Piccoli alimentari trovati aperti in città e sulla costa. I furbetti sanzionati in due giorni sono 160 

TERAMO. Teramani brava gente? Ovvero: rispettosi delle disposizioni anti-epidemia? Nelle dichiarazioni ai media le autorità dicono di sì e si profondono in elogi; i freddi numeri, però, fotografano una realtà un po’ diversa. Il report di ieri della prefettura, riferito al giorno di Pasquetta, parla di 87 persone multate per spostamento ingiustificato dalla propria abitazione (su 897 controllate). Se si sommano queste 87 sanzioni alle 73 del giorno di Pasqua, si tocca un poco lusinghiero totale di 160. A Pasquetta si sono registrate anche quattro sanzioni a titolari di attività commerciali che hanno aperto contravvenendo alle disposizioni governative, e per due di questi esercizi è scattata la sanzione amministrativa accessoria della chiusura. Si tratta di piccoli negozi di alimentari, due dei quali sanzionati dalla guardia di finanza a Martinsicuro e Alba Adriatica e uno dalla polizia municipale a Teramo centro.

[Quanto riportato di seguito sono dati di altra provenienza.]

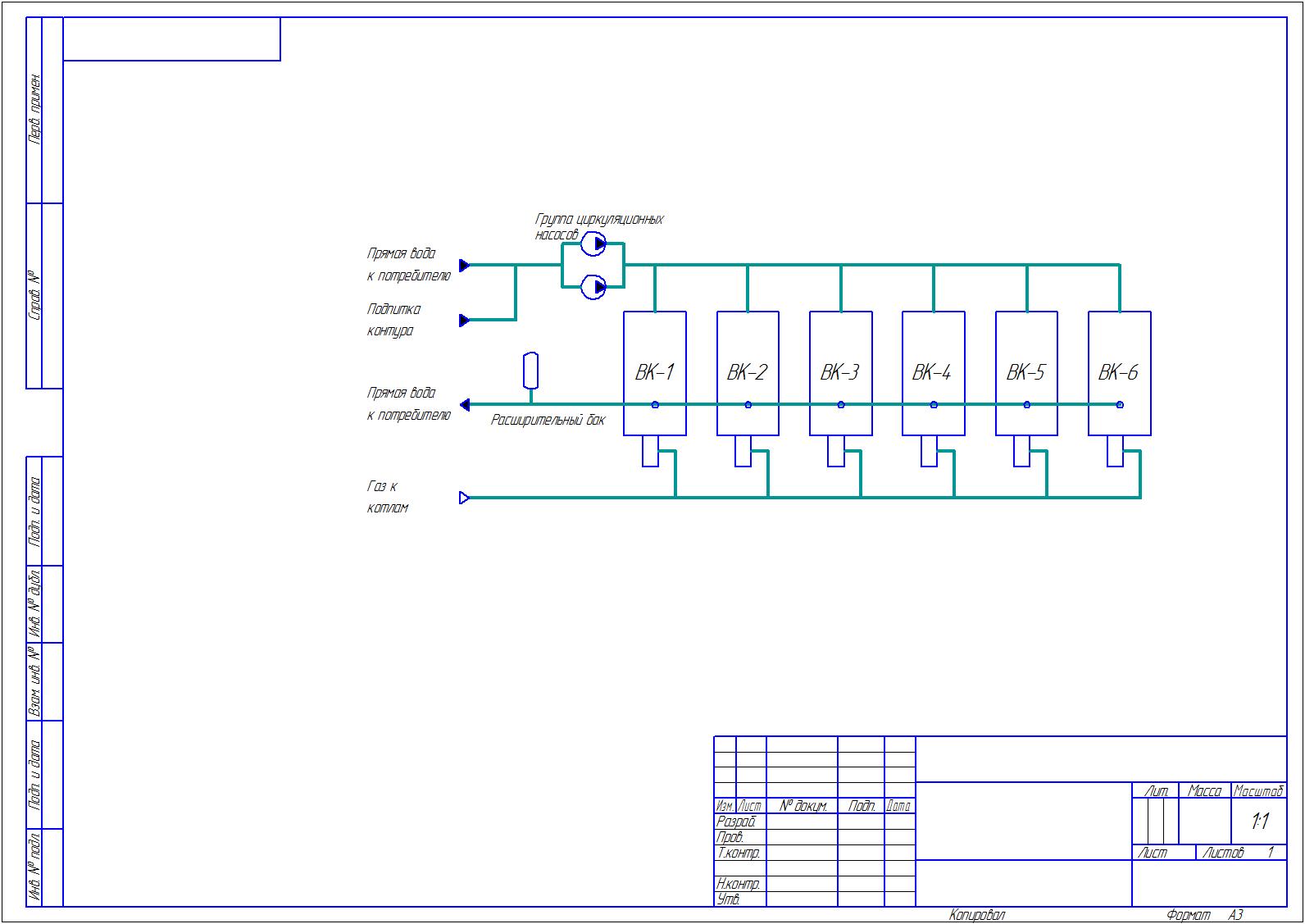Viewport: 1305px width, 924px height.
Task: Click the lower circulation pump symbol
Action: pyautogui.click(x=593, y=287)
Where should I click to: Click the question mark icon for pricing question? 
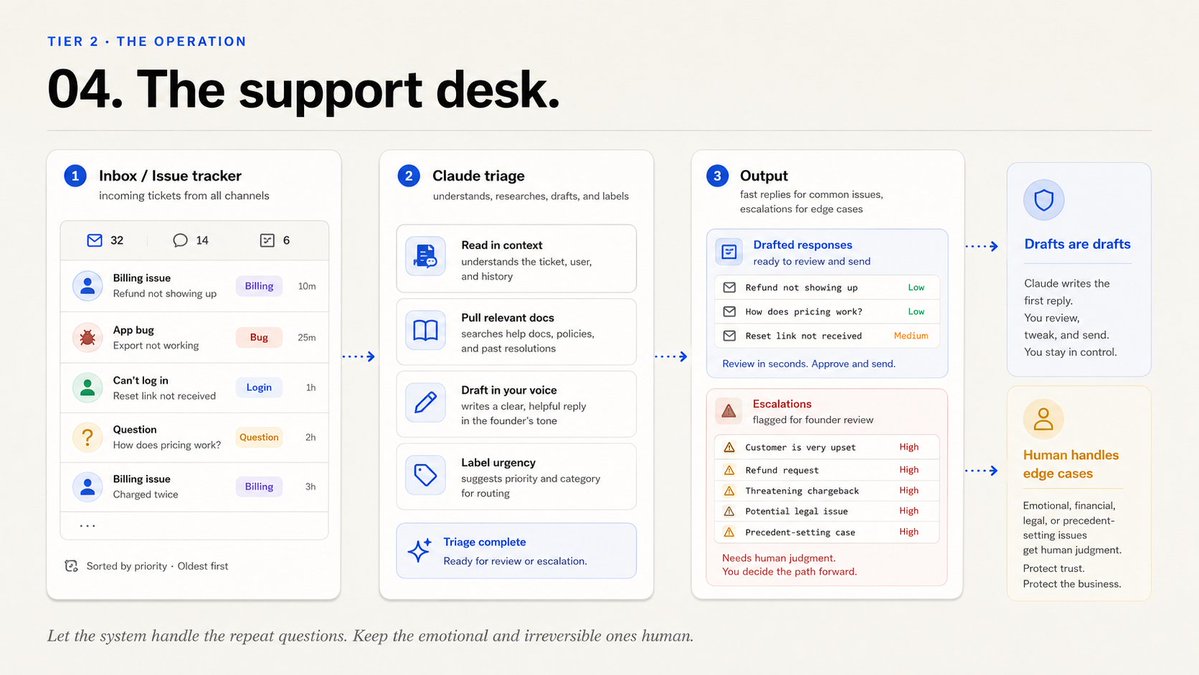87,437
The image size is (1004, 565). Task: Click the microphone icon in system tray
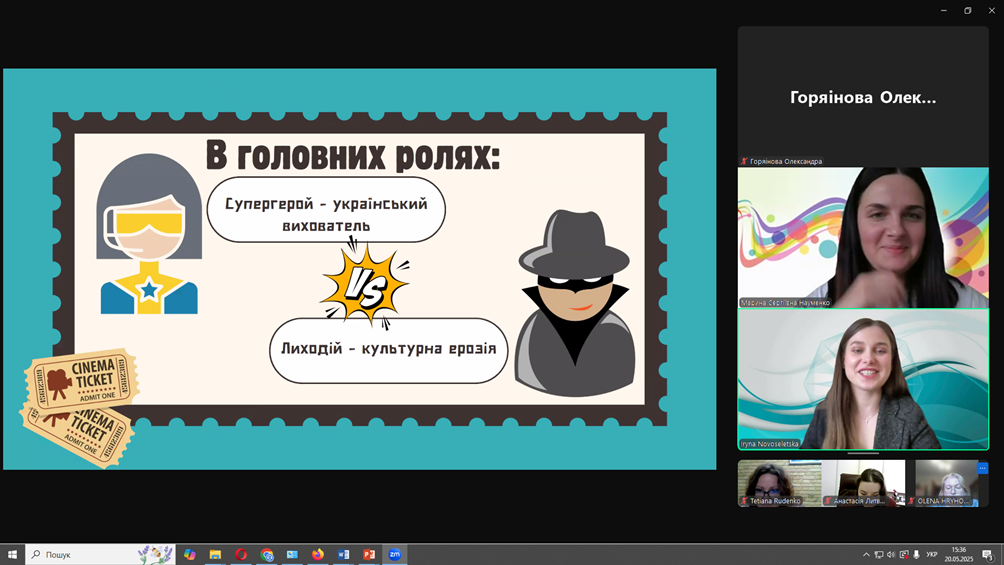click(916, 554)
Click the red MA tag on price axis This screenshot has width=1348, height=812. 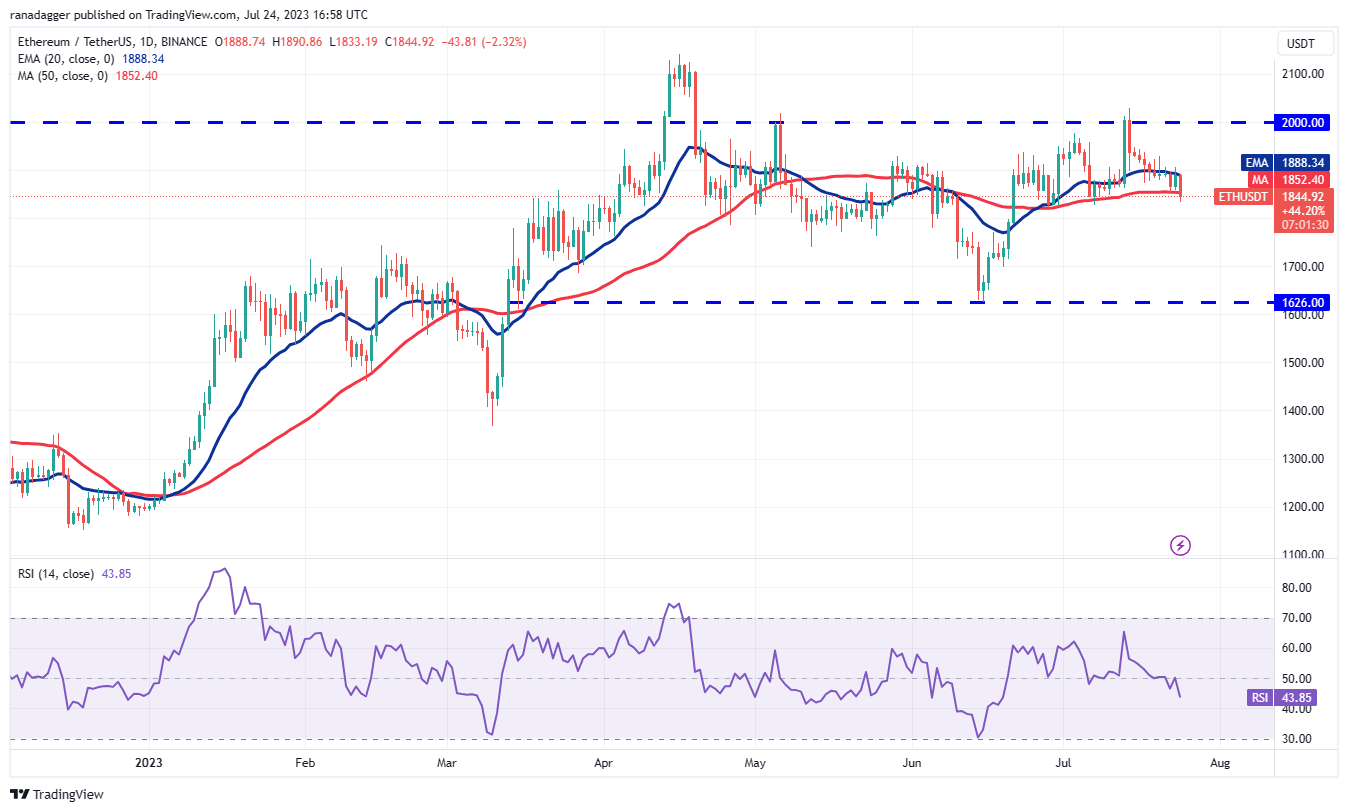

Restando a Teramo, il Comune ieri ha fatto sapere in una nota che tra domenica e lunedì le pattuglie dei vigili urbani operanti sul territorio comunale hanno effettuato complessivamente circa 50 controlli e sono state rilevate tre infrazioni: una quella, già citata, dell’attività commerciale aperta (gestita da immigrati) e due commesse da cittadini che circolavano a piedi senza valida giustificazione. L’assessore comunale Maurizio Verna è soddisfatto dei risultati: «In questi due giorni i cittadini hanno rispettato le linee dettate dai decreti, manifestando grande senso civico. L’amministrazione registra con piacere l’esito delle raccomandazioni degli ultimi giorni. Un discorso quasi analogo va fatto per le frazioni, nelle quali per ragioni comprensibili il controllo è meno accentuato ma in cui gli esiti sono stati altrettanto favorevoli. Si dimostra in tal modo, anche in relazione alle verifiche effettuate nei giorni passati, che i casi positivi di Covid-19 registrati nel nostro comune dipendono nella stragrande maggioranza dei casi da motivazioni non legate al contatto con il territorio». Il sindaco Gianguido D’Alberto, dal canto suo, ringrazia i cittadini e tutte le forze dell’ordine e invita i teramani a non abbassare la guardia.